让-保罗·萨特( 法语:Jean-Paul Sartre,1905年6月21日 --- 1980年4月15日 ),法国哲学家、作家,存在主义哲学的大师,被誉为二十世纪最重要的哲学家之一。其代表作《存在与虚无》是存在主义的巅峰作品。1964年,让-保罗·萨特凭着《呕吐》(或译作恶心)一书而获得诺贝尔文学奖,但是他主动回绝该奖项,成为第一位拒绝领奖的诺贝尔奖得主。他是1970年代女权运动的重要理论家西蒙娜·德·波伏娃的伴侣,他们的哲学思想非常相近又各有千秋。

原文摘录

人总是死得太早一或者死得太晚。然而,结束了的一生在那儿摆着,像账单一样,已经记到头,得结账了。你的一生就是你的为人,除此之外,你什么也不是。 加里森:您的眼皮。我们,我们眨一下眼皮,叫做一瞬。黑糊糊的一刹那,就像一道幕,一起一落,造成间隙。眼睛得到湿润,世界顿时消隐。您可体会不到,这多使耳目一新啊。一小时之内休息四千次。四千次短暂道遥。我说四千次……可现在呢?我就要过这种没有眼皮的日子了吗?别装糊涂。没有眼皮跟没有睡意,是一回事。我再也没法睡觉了……我怎么受得了呢?请您费点劲儿了解了解我这个人:我生就的脾气爱故意找别扭,您看出来了吧,我…我习惯于跟自己过不去。可是我……我总不能一刻不停地跟自己找别扭呀:在尘世,有白天黑夜。夜里我得睡觉。舒舒服服睡觉。以此补偿。我让自己做些简单的梦。比如梦见一片草地……就只有一片草地,别的什么都没有。我梦见我在上面散步。现在是白天吗?

书评

萨特作为二十世纪四五十年代最风行的存在主义哲学的代表人物,他的文学作品也必然是为自己的哲学思想服务的。剧中有二元对抗的两派:

贝当维希政府方的达南民团VS法国地下抵抗运动游击队

背景:霸王行动成功欺骗纳粹德国,导致德军在法国的布防完全偏向加莱方向,盟军在诺曼底成功登陆后站稳脚跟,没有被赶下海,一路高歌猛进,德军节节败退,准备依托法德边境的齐格菲防线抵抗,已经实质上放弃法国国土,维希傀儡政府已是秋后蚂蚱。但在此有利局势下,法国游击队某部误判力量比,贸然进攻某村庄不成,造成游击队员及村民大量死亡,只剩下数名幸存游击队员被俘,形成了双重囚笼:即将迎来胜利的游击队员被即将迎来灭亡的民团关押审讯,彼此的前路都是毁灭,无外乎孰早孰晚。

题目 a:
请把页面文本中从“贝当维希政府方的达南民团VS法国地下抵抗运动游击队”到“路都是毁灭,无外乎孰早孰晚。”之间的部分逐字照录，首尾两处都包括在内。

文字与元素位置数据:
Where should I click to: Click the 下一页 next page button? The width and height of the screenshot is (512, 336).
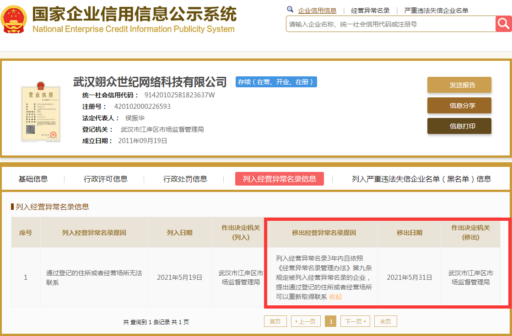[355, 321]
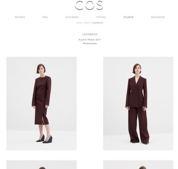The width and height of the screenshot is (178, 169).
Task: Open the THINGS category
Action: (101, 17)
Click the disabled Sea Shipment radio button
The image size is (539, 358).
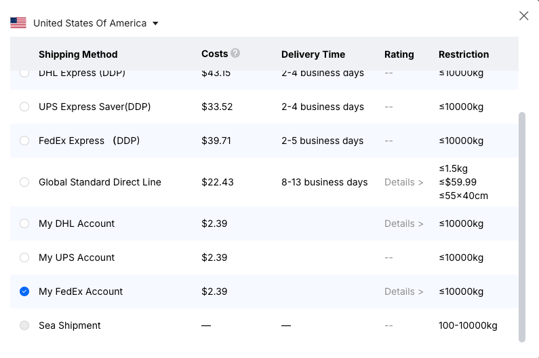[24, 325]
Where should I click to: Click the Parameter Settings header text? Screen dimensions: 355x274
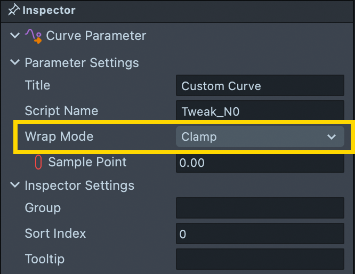[82, 63]
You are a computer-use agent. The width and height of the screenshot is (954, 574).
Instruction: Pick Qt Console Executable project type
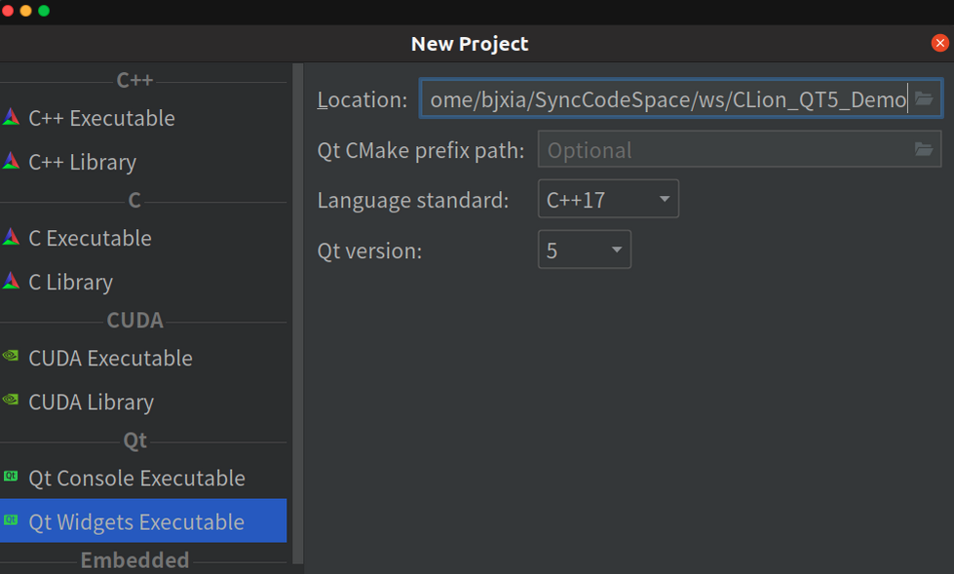(x=136, y=478)
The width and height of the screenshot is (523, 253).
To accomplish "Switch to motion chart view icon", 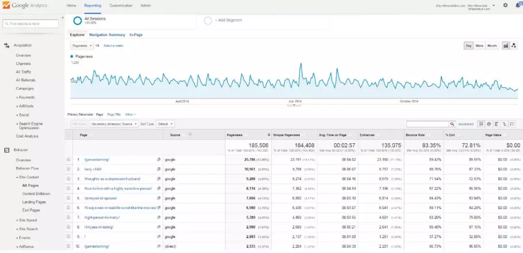I will [x=513, y=45].
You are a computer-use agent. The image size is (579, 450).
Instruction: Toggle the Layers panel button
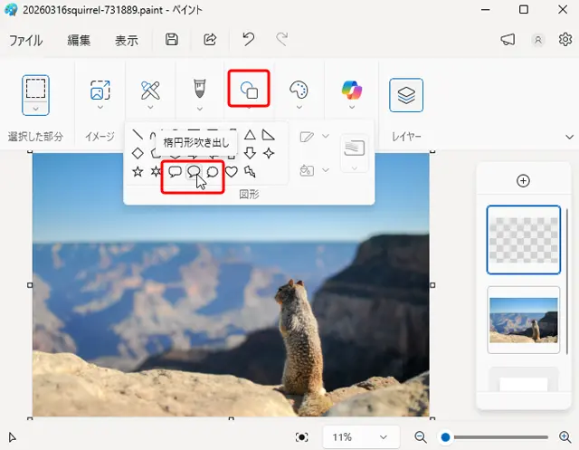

题目 b:
在文字与元素位置数据的行中，取从含有“Where should I click to: Click the Parameter”的那一行到含有“(x=136, y=478)”的那一行（首尾两行都算在内），请求也一并照写，并把答案里的每个坐标数值乘以1.55，四舍五入为整数（恰好为0.5时进位）。只输出这些行，不要写入图片。

任务结果 a:
贝当维希政府方的达南民团VS法国地下抵抗运动游击队

背景:霸王行动成功欺骗纳粹德国,导致德军在法国的布防完全偏向加莱方向,盟军在诺曼底成功登陆后站稳脚跟,没有被赶下海,一路高歌猛进,德军节节败退,准备依托法德边境的齐格菲防线抵抗,已经实质上放弃法国国土,维希傀儡政府已是秋后蚂蚱。但在此有利局势下,法国游击队某部误判力量比,贸然进攻某村庄不成,造成游击队员及村民大量死亡,只剩下数名幸存游击队员被俘,形成了双重囚笼:即将迎来胜利的游击队员被即将迎来灭亡的民团关押审讯,彼此的前路都是毁灭,无外乎孰早孰晚。

任务结果 b:
Where should I click to: Click the Parameter Settings header text? Screen dimensions: 355x274
[127, 98]
You are a computer-use agent. The width and height of the screenshot is (954, 574).
Instruction: Pick Qt Console Executable project type
(x=211, y=741)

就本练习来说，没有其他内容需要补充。